Sunil Tripathi was a Brown University undergrad who went missing in March of 2013. On April 15, 2013, two brothers detonated bombs at the Boston Marathon, killing three people and injuring over 250 others. After the bombings, Reddit users fashioned themselves detectives and started a subreddit aimed at uncovering the identities of the bomber or bombers, who were at that point still unknown. Quickly, they narrowed in on a promising suspect: a student named Sunil Tripathi, who had mysteriously gone missing in... the New England area... a month prior... and whose name... sounded like a brown person’s name.

As Jay Caspian Kang wrote in a New York Times Magazine feature about the incident, the Tripathi family began to receive inquiries about their missing son without even knowing why. They eventually caught wind of the theory that their son was involved in the first terrorist attack on American soil since 9/11, and removed the Facebook page dedicated to finding him. That heightened the suspicions of reporters on Twitter—including several Buzzfeed staffers, plus equally esteemed journalists Perez Hilton and Luke Russert—who boosted the Tripathi theory to their hundreds of thousands of followers.

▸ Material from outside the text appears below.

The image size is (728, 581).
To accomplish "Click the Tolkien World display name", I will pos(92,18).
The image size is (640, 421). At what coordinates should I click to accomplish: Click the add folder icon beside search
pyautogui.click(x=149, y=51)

As the Tripathi family wrote on Facebook later:

“A tremendous and painful amount of attention has been cast on our beloved Sunil Tripathi in the past twelve hours,” read a message posted to a Facebook group.

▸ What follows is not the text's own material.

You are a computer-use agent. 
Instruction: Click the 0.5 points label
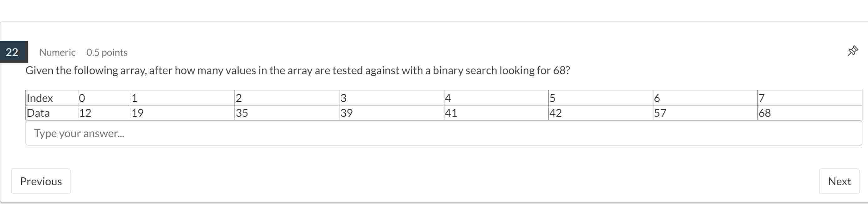click(107, 52)

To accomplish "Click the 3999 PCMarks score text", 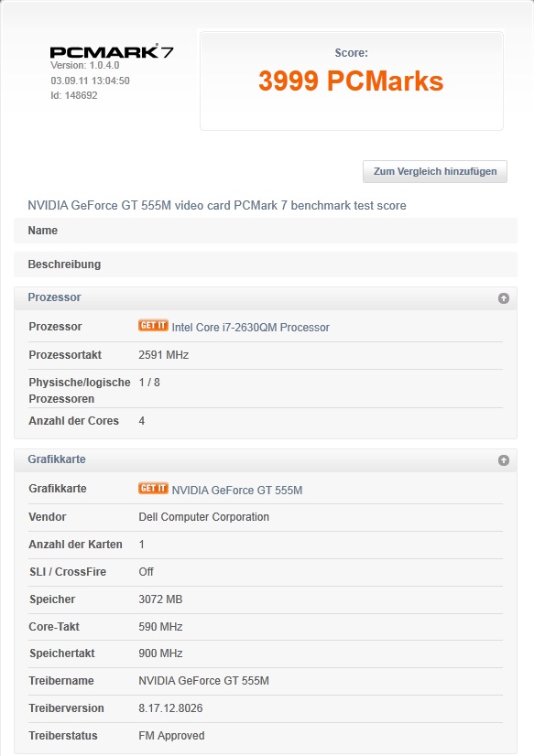I will 351,81.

“Now more than ever our greatest strength comes from your enduring support.

“We thank all of you who have reached out to our family and ask that you continue to raise awareness and to help us find our gentle, loving, and thoughtful Sunil.”

Tripathi’s body was eventually found in the Seekonk River in Rhode Island a month later.

1. The New York Post’s bag men

Tripathi was not the only innocent brown person caught up in the media’s race to identify the Boston Marathon bombers even before the police did. Two days after the incident, Boston police said that the attackers had carried the bombs in nylon bags or backpacks. This allowed every amateur sleuth to sift through photos of the Marathon to locate vaguely suspicious men carrying backpacks, and the New York Post was so intrigued by their own findings that they put a photo of two men holding duffle bags on their front page.

“BAG MEN,” the page screamed. “Feds seek these two pictured at Boston Marathon.” It’s unclear now if the authorities were indeed looking at these two men—who turned out to be 16-year-old Salaheddin Barhoum and 24-year-old Yassine Zaimi—though if they were it’s because the investigation necessitated casting a very wide net and not because they actually believed these guys were the bombers (the Feds certainly already knew that no blue bag was used to conceal a bomb.)

The Post eventually settled a lawsuit regarding this cover, which is now the standard for insanely bad and damaging newspaper misidentifications, though with as frequently as mass shootings now occur, every day presents a new opportunity for us in the press to fuck up even worse than this.